Targeting hepatic IRE1a for Treating GDF15-driven Anorexia in Chemotherapy

Anorexia and other side effects of chemotherapy significantly limit the clinical applications of these chemotherapeutic agents, with underlying mechanisms still unclear. A growing body of research reveals that elevated levels of circulating GDF15 after chemotherapy are essential in initiating anorexia and other side effects by activating GFRAL+ neurons in the brainstem. However, the full array of context-dependent transcriptional regulators controlling Gdf15 expression remains to be defined. This study reports that chemotherapy drugs acutely stimulate liver GDF15 production via selective activation of the hepatic stress sensor IRE1α, thereby controlling circulating GDF15 levels.
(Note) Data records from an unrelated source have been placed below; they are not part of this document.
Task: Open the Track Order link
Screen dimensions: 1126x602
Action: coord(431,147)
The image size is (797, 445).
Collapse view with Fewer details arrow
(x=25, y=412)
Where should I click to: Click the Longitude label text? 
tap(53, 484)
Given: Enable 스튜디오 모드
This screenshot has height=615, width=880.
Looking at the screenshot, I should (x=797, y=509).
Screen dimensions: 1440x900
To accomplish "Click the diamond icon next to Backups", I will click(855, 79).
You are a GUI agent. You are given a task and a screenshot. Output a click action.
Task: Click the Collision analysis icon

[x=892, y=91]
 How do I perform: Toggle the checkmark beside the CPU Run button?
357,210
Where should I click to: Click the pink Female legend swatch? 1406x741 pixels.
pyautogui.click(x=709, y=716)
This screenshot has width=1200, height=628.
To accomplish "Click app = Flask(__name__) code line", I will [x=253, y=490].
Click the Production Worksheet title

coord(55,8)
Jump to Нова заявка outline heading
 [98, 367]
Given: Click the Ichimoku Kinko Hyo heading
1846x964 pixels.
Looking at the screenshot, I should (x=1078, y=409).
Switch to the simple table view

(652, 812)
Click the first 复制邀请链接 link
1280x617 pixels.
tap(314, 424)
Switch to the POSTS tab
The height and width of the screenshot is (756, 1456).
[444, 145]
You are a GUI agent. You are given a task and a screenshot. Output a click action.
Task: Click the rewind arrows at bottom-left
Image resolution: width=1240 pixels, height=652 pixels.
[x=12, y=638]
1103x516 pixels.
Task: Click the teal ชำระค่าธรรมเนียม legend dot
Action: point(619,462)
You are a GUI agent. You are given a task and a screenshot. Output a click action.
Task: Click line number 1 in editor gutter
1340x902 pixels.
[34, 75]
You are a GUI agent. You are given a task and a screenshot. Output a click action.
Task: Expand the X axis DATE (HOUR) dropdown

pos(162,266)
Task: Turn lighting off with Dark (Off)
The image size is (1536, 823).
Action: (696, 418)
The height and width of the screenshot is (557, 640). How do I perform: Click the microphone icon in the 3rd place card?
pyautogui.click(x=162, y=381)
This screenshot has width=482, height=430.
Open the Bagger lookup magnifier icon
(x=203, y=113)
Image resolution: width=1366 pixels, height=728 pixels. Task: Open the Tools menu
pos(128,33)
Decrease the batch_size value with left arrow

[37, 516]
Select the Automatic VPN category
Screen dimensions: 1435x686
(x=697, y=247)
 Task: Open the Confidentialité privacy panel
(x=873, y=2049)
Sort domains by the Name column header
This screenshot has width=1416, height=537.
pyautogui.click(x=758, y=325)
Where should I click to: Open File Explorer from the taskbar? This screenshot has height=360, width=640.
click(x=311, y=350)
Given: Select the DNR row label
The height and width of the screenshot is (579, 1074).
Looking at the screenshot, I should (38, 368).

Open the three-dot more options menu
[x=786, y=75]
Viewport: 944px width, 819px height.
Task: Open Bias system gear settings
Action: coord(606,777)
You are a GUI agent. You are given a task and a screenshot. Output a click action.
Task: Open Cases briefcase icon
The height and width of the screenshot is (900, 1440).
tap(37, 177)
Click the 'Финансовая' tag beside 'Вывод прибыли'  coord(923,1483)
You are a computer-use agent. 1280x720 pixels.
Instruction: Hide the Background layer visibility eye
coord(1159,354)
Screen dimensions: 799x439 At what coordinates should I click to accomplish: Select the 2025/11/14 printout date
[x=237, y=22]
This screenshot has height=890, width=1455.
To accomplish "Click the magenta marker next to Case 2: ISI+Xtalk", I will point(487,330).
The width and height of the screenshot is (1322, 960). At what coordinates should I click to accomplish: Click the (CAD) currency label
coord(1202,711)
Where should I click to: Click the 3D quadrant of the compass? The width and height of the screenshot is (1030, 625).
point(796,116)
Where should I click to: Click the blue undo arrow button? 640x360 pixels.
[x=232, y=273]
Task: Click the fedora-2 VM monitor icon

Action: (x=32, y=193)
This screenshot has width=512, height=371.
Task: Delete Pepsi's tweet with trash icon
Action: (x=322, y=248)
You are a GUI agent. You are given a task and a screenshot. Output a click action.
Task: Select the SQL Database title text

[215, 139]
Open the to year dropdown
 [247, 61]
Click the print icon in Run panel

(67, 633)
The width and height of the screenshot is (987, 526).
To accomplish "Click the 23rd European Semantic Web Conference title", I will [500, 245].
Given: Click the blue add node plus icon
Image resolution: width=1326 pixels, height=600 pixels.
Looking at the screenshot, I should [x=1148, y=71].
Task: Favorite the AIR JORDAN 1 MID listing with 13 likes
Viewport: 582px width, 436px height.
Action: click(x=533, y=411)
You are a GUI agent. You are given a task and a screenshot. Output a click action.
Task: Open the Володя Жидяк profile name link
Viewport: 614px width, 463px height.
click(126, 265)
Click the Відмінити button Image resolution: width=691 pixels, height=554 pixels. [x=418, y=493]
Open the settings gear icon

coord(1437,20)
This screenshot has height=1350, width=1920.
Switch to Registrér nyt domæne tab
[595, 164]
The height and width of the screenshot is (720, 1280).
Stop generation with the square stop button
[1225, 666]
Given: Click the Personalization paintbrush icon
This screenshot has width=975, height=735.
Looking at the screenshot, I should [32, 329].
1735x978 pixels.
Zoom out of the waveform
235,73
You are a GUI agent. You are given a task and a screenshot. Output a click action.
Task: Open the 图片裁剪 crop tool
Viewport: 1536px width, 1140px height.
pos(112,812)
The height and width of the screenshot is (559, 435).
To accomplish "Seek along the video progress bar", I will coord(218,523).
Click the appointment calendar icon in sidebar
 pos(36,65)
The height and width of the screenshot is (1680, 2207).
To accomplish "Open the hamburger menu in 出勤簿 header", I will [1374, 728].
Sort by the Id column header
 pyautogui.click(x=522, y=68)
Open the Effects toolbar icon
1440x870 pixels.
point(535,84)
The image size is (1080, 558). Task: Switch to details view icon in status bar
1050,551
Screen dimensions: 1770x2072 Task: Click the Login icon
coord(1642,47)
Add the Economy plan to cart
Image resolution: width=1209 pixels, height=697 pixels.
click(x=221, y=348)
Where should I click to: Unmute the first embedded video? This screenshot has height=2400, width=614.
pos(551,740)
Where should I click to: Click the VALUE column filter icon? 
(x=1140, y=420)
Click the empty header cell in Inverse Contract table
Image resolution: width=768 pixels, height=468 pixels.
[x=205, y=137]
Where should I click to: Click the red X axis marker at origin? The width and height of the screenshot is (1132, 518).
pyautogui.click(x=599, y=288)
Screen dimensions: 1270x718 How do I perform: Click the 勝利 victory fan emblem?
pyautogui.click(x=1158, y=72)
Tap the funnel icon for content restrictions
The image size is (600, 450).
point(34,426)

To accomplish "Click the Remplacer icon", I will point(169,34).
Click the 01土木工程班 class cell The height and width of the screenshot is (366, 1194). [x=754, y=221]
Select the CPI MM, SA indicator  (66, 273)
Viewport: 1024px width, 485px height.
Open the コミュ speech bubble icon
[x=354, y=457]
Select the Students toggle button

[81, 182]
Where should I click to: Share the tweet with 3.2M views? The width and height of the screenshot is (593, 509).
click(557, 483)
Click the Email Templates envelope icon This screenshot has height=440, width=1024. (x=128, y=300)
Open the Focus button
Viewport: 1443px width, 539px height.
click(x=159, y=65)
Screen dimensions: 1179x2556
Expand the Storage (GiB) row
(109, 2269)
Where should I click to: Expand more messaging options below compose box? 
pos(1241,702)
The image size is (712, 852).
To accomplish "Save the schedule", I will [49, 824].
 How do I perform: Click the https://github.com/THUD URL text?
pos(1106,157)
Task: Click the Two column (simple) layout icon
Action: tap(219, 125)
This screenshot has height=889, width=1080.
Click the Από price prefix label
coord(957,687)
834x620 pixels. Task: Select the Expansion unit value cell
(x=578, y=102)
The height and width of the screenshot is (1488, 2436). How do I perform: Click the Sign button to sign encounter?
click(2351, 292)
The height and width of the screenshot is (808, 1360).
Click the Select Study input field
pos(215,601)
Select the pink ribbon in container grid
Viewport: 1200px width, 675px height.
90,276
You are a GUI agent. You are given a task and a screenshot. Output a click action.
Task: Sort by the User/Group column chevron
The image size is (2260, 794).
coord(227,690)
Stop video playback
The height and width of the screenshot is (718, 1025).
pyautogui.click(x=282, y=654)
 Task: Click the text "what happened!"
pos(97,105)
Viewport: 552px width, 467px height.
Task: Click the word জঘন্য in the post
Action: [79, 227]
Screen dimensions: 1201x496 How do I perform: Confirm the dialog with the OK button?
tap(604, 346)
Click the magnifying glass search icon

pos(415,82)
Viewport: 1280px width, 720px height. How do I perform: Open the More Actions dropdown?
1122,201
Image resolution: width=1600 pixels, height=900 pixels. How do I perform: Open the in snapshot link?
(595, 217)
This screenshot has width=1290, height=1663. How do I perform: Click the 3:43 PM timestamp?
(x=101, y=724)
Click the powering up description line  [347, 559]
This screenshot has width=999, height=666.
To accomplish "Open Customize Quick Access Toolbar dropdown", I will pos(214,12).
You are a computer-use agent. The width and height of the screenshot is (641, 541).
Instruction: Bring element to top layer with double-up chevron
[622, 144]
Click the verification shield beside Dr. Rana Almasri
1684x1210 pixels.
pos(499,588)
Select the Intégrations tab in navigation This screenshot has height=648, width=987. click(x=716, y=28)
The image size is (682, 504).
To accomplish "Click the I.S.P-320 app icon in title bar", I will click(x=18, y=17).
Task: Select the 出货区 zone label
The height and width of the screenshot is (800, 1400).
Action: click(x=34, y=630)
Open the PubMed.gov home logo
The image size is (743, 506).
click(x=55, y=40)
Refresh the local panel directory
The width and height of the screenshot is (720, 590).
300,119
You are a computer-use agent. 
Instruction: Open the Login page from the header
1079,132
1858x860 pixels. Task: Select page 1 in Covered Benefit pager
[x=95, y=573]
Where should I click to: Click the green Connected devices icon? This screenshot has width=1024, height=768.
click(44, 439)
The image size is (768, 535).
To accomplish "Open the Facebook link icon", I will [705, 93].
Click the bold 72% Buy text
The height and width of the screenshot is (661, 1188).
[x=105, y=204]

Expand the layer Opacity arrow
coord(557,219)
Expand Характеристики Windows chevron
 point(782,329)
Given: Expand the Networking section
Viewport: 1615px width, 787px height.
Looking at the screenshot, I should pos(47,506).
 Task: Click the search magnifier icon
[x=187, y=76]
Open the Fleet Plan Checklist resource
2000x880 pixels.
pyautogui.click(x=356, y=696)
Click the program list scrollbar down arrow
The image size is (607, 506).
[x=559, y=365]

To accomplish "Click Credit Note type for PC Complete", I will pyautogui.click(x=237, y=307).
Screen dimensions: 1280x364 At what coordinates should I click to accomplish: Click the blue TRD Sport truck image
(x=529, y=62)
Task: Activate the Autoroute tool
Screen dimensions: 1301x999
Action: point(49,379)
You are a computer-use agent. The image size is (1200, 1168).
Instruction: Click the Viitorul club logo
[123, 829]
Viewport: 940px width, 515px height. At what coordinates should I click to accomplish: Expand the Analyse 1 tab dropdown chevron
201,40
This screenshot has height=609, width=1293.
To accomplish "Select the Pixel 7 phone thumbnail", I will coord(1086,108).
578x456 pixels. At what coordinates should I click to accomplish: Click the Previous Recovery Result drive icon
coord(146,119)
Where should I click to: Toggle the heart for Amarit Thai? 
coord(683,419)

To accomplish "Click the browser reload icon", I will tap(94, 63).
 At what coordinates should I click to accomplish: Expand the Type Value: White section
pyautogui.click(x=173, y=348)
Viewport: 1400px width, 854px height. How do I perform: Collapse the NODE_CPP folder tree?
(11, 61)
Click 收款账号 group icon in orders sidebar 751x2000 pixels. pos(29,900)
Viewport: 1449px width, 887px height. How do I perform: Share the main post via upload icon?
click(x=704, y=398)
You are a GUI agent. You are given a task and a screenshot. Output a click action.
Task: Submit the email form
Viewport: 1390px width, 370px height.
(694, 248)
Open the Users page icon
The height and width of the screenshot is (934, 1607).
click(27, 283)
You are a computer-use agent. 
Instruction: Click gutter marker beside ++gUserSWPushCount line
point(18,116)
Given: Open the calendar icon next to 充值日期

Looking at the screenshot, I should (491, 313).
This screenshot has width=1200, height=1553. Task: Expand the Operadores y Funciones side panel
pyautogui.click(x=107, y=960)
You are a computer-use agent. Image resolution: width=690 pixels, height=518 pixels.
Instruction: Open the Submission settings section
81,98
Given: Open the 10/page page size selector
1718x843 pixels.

Genetic ablation of hepatic IRE1α reduces circulating GDF15 and alleviates anorexia and body weight loss following chemotherapy drug treatments in tumor-bearing mice. Mechanistically, chemotherapy drugs activate hepatic IRE1α RNase activity to produce the active form of the transcription factor XBP1 to promotes the expression of Gdf15 gene in hepatocytes. Moreover, treatment with pharmacological IRE1α RNase inhibitor effectively suppresses liver Gdf15 expression and circulating GDF15 levels, resulting in improvements in chemotherapy-induced anorexia and body weight loss. Our results reveal a stress-responsive mechanism that mediates communication between the liver and brain. This mechanism can be targeted pharmacologically to alleviate anorexic side effects that accompany chemotherapy-induced body weight loss. For the evaluation of chemotherapy effects in healthy mice, the liver samples were collected from the mice 1 day after doxorubicin and chemotherapy. Bulk RNA-seq experiment was performed to analyze gene expression profile in these liver samples. A-Saline B-Cisplatin C-Doxorubicin *Samples do not include information about treatment with doxorubicin.